Below are the records; copy every line in them that holds the string "screenshot".

______________________________

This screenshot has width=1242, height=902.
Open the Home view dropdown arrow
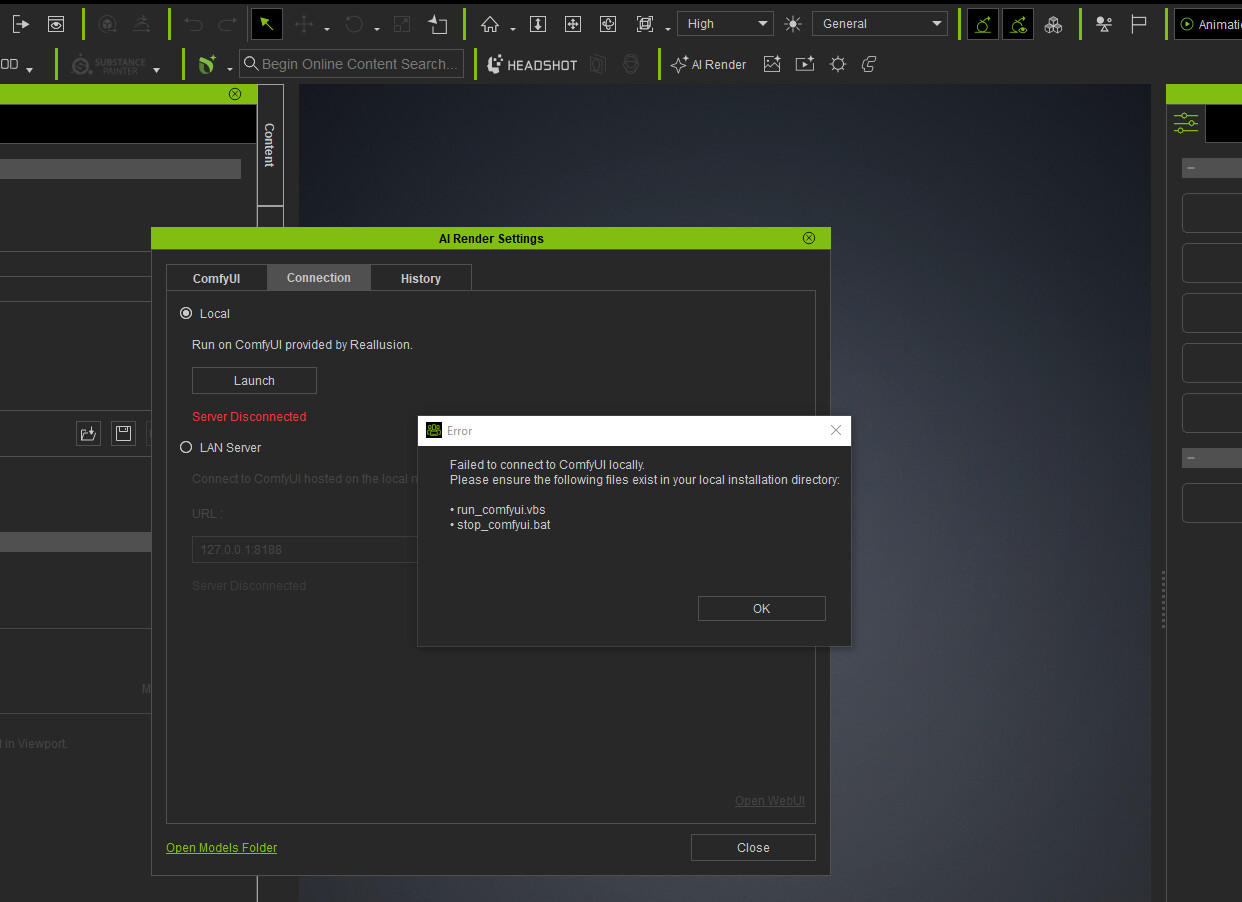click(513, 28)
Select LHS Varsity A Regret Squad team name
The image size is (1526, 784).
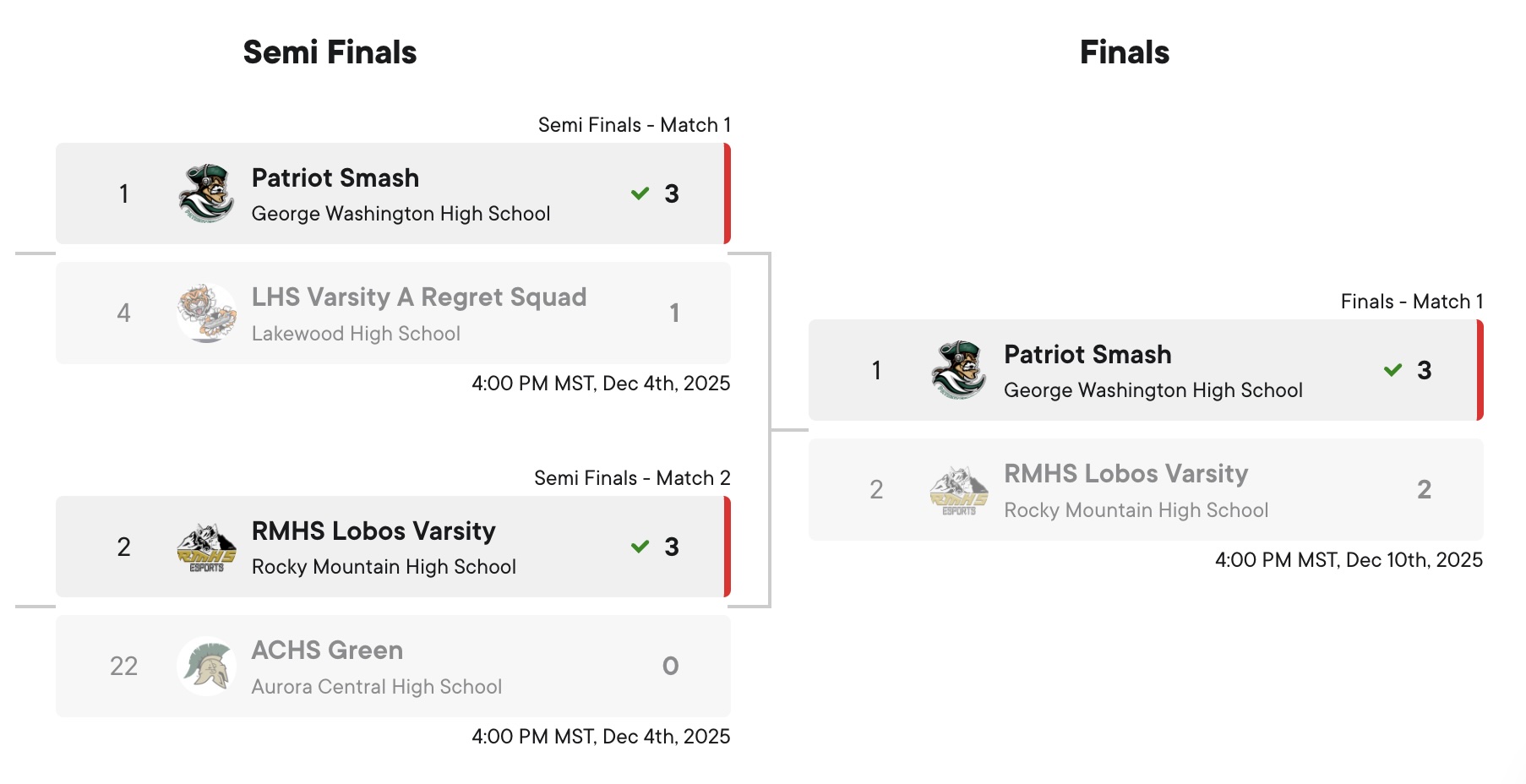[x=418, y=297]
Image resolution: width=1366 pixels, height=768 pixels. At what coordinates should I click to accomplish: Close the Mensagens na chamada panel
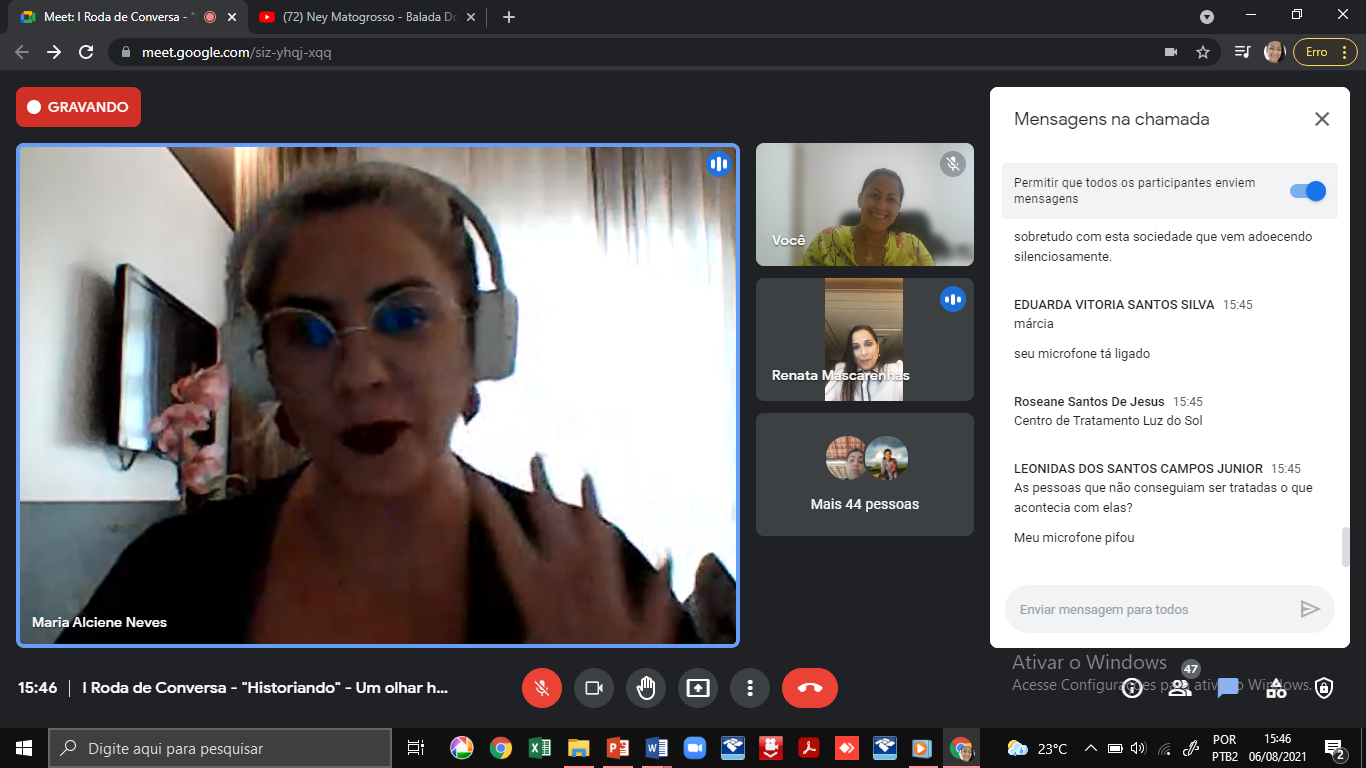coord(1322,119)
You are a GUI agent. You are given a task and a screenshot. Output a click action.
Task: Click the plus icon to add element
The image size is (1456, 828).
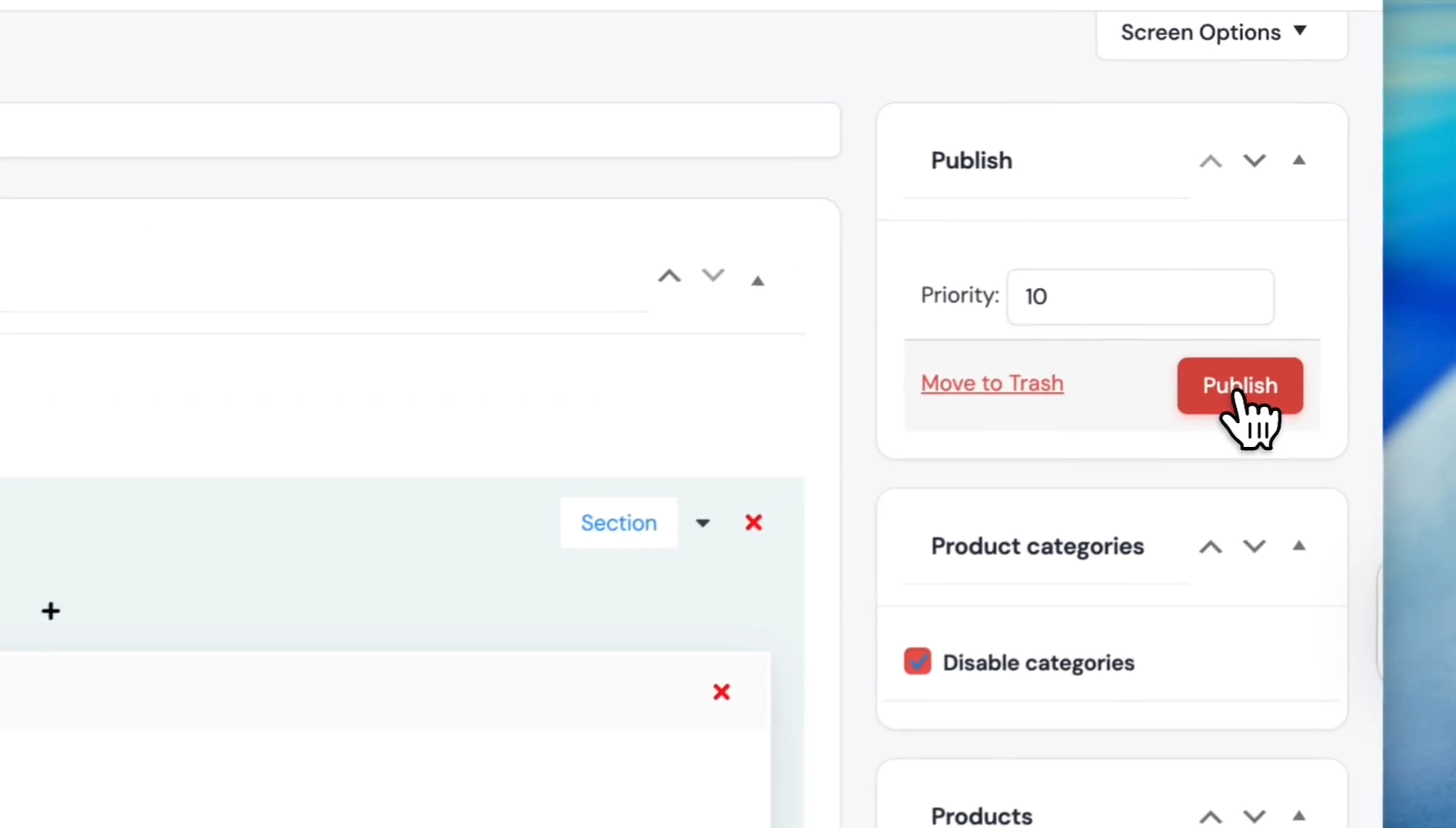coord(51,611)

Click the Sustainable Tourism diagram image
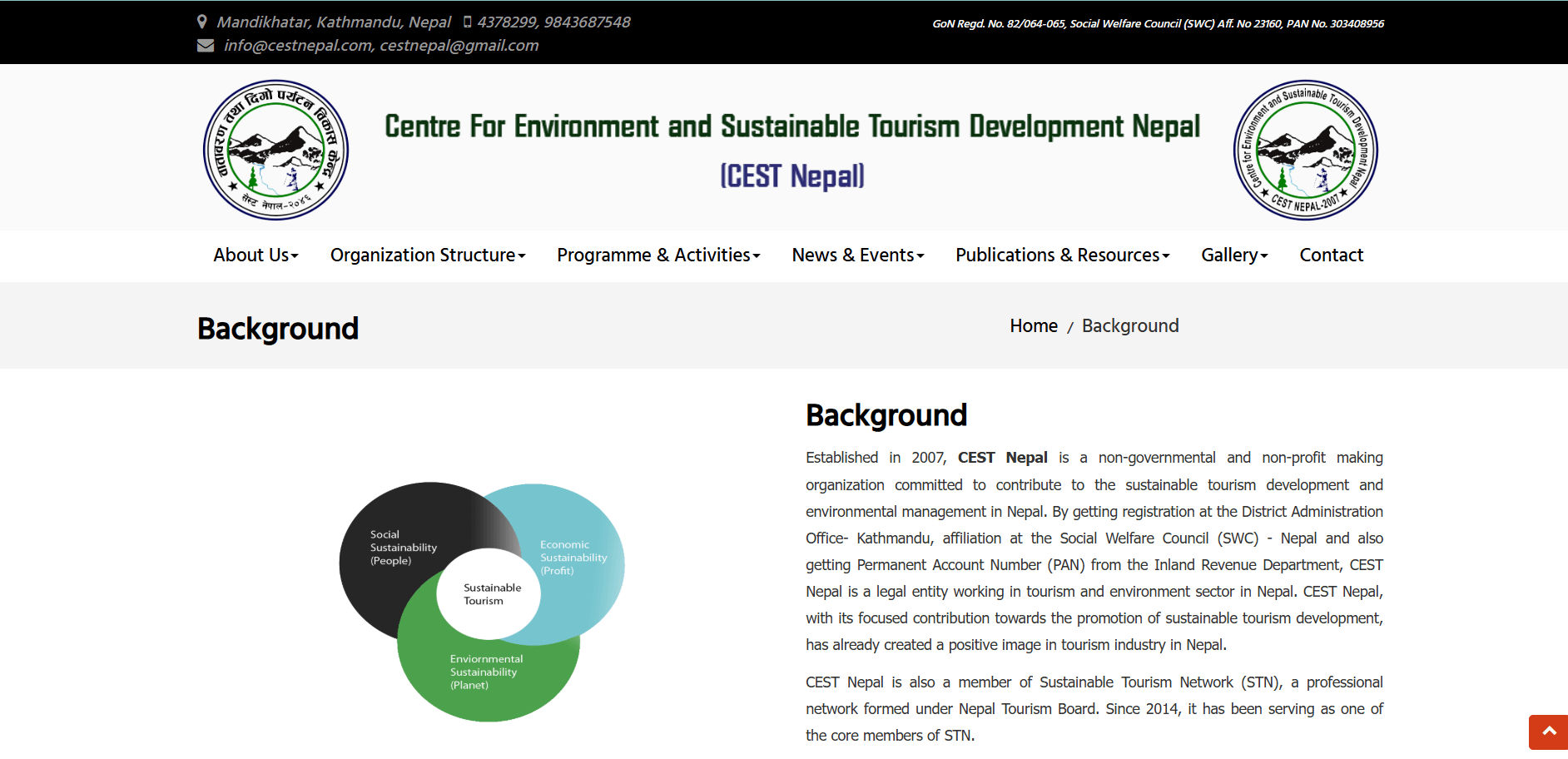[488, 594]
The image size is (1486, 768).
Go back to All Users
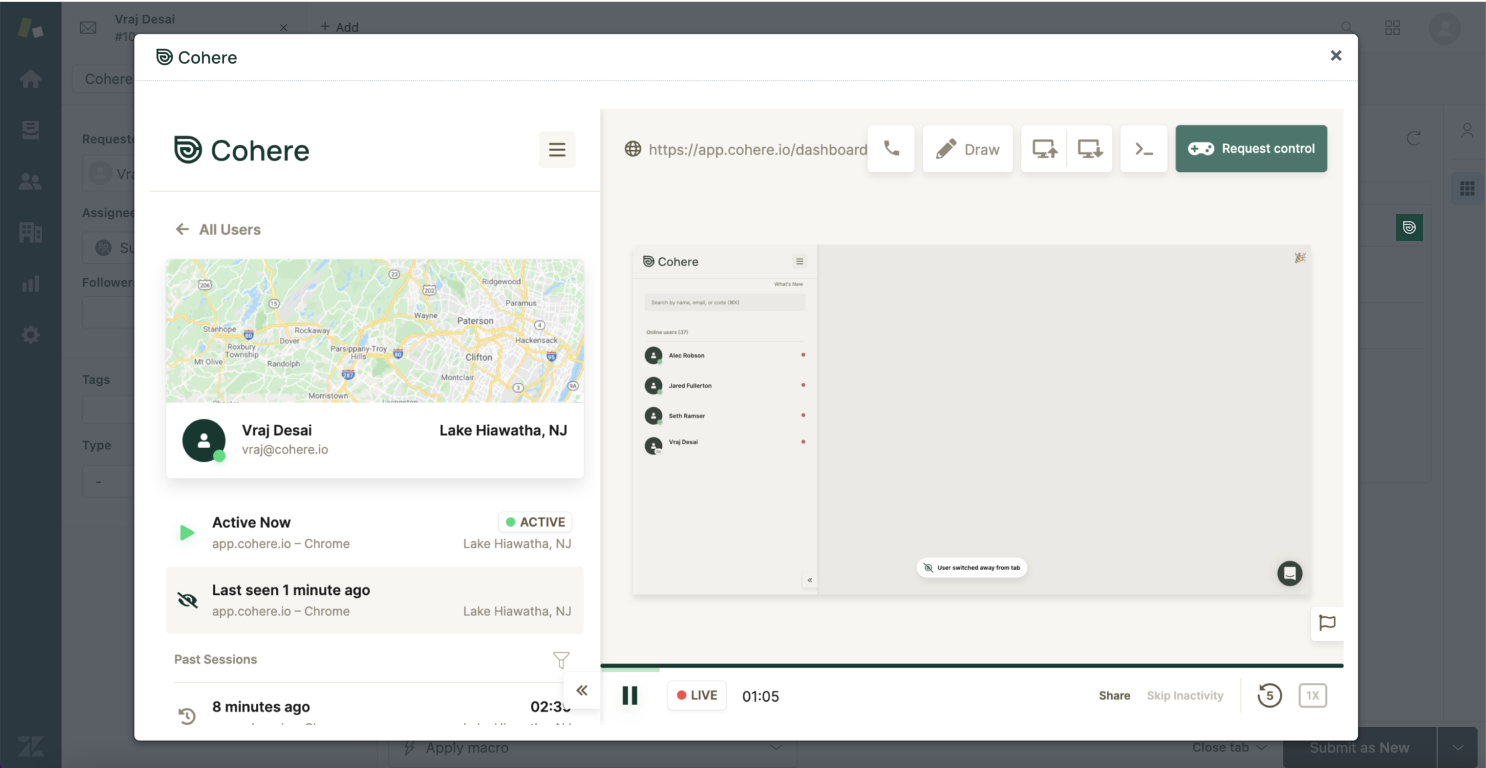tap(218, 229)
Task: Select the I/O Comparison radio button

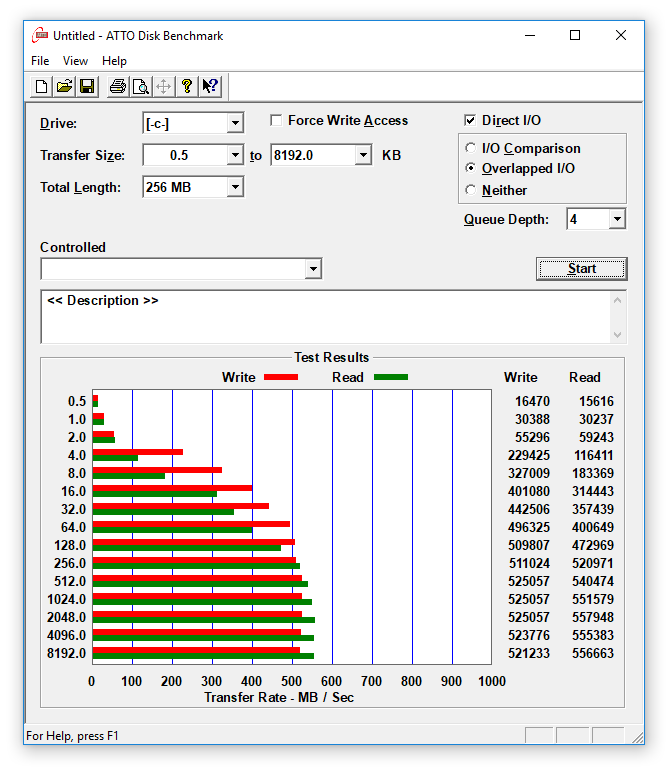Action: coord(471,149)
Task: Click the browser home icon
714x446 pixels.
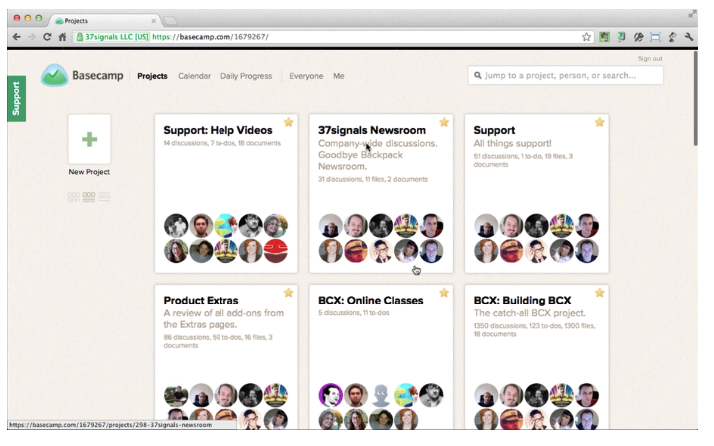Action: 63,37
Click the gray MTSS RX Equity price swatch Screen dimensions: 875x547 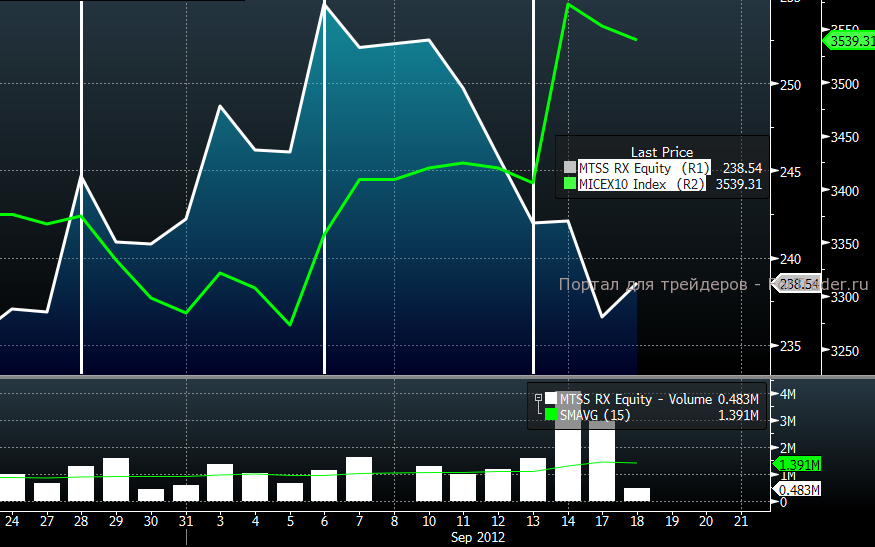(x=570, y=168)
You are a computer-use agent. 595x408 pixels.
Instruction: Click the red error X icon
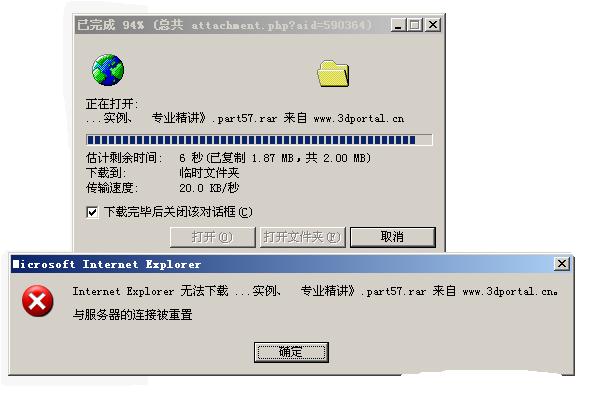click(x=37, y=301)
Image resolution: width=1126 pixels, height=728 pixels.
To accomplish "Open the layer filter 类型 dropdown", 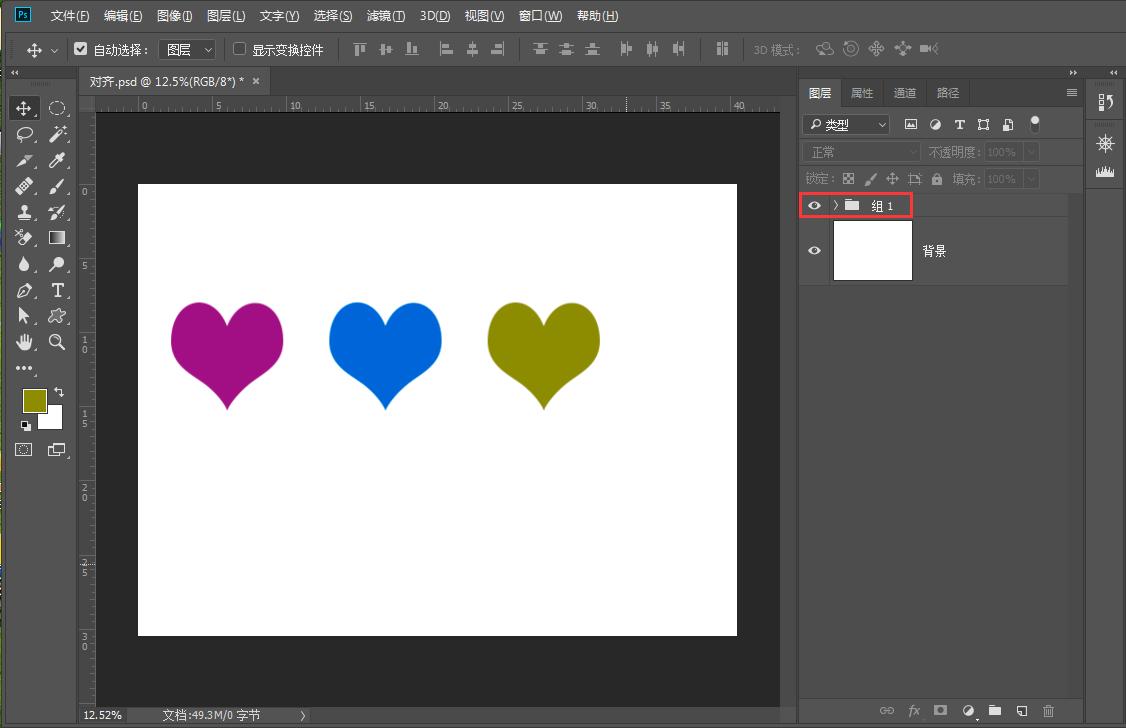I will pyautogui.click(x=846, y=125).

______________________________

## Output of the exercise
This screenshot has width=1242, height=902.
You are a GUI agent. You are given a task and a screenshot. Output a click action.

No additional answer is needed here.